학술논문
Persistent immune abnormalities discriminate post-COVID syndrome from convalescence
Document Type
Original Paper
Author
Sbierski-Kind, Julia; Schlickeiser, Stephan; Feldmann, Svenja; Ober, Veronica; Grüner, Eva; Pleimelding, Claire; Gilberg, Leonard; Brand, Isabel; Weigl, Nikolas; Ahmed, Mohamed I. M.; Ibarra, Gerardo; Ruzicka, Michael; Benesch, Christopher; Pernpruner, Anna; Valdinoci, Elisabeth; Hoelscher, Michael; Adorjan, Kristina; Stubbe, Hans Christian; Pritsch, Michael; Seybold, Ulrich; Roider, Julia
Source
Infection: A Journal of Infectious Diseases. :1-11
Subject
Language
English
ISSN
0300-8126
1439-0973
1439-0973
Abstract
Background: Innate lymphoid cells (ILCs) are key organizers of tissue immune responses and regulate tissue development, repair, and pathology.

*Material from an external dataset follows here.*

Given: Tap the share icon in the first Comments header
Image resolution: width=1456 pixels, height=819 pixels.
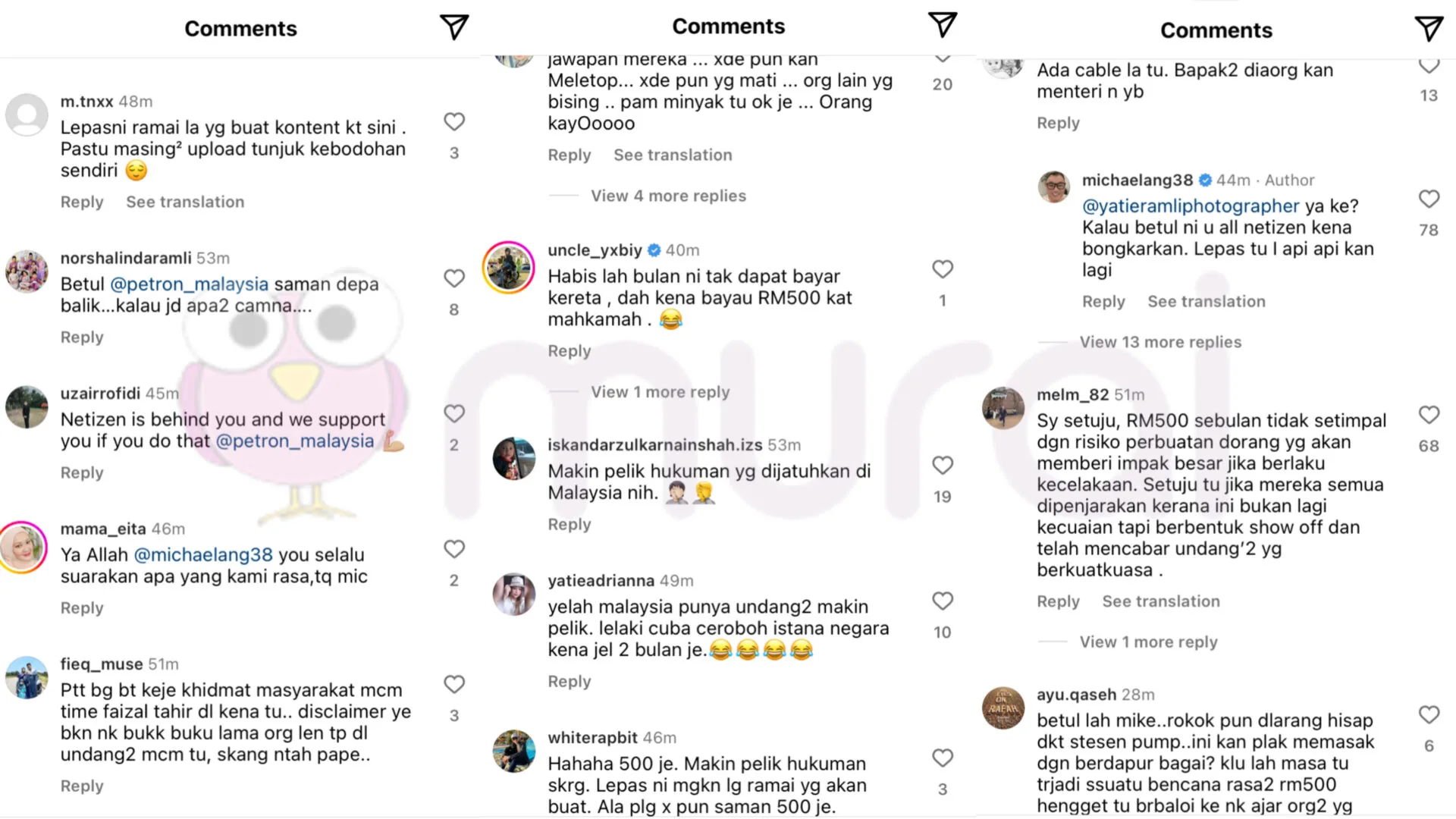Looking at the screenshot, I should (x=453, y=27).
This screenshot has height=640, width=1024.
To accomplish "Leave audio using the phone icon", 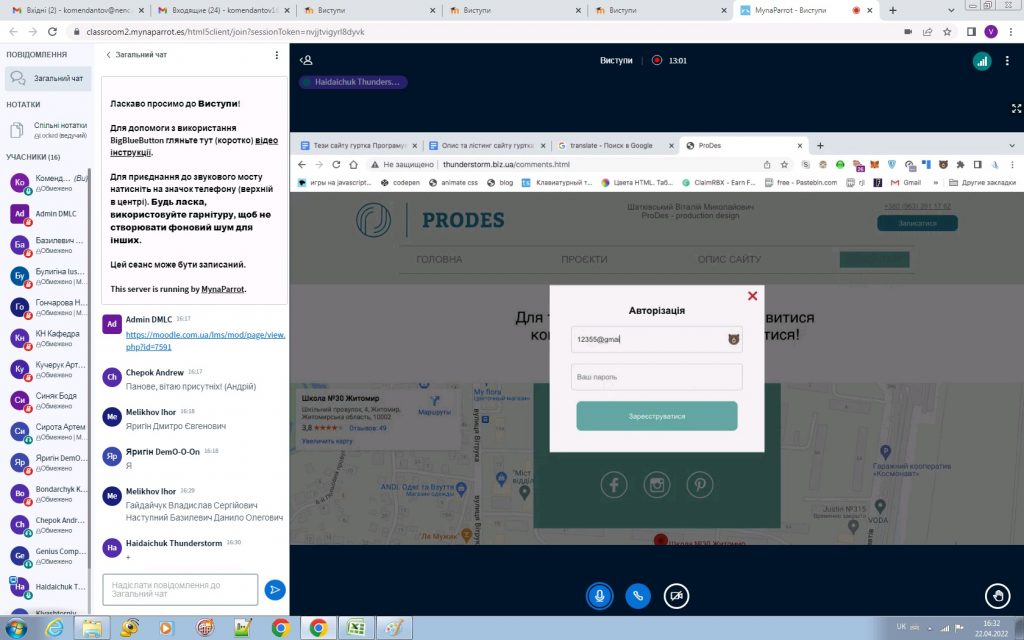I will click(639, 595).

Persistent clinical sequelae beyond 12 weeks following acute COVID-19 disease, named post-COVID syndrome (PCS), are increasingly recognized in convalescent individuals. ILCs have been associated with the severity of COVID-19 symptoms but their role in the development of PCS remains poorly defined.Methods and results: Here, we used multiparametric immune phenotyping, finding expanded circulating ILC precursors (ILCPs) and concurrent decreased group 2 innate lymphoid cells (ILC2s) in PCS patients compared to well-matched convalescent control groups at > 3 months after infection or healthy controls. Patients with PCS showed elevated expression of chemokines and cytokines associated with trafficking of immune cells (CCL19/MIP-3b, FLT3-ligand), endothelial inflammation and repair (CXCL1, EGF, RANTES, IL-1RA, PDGF-AA).Conclusion: These results define immunological parameters associated with PCS and might help find biomarkers and disease-relevant therapeutic strategies.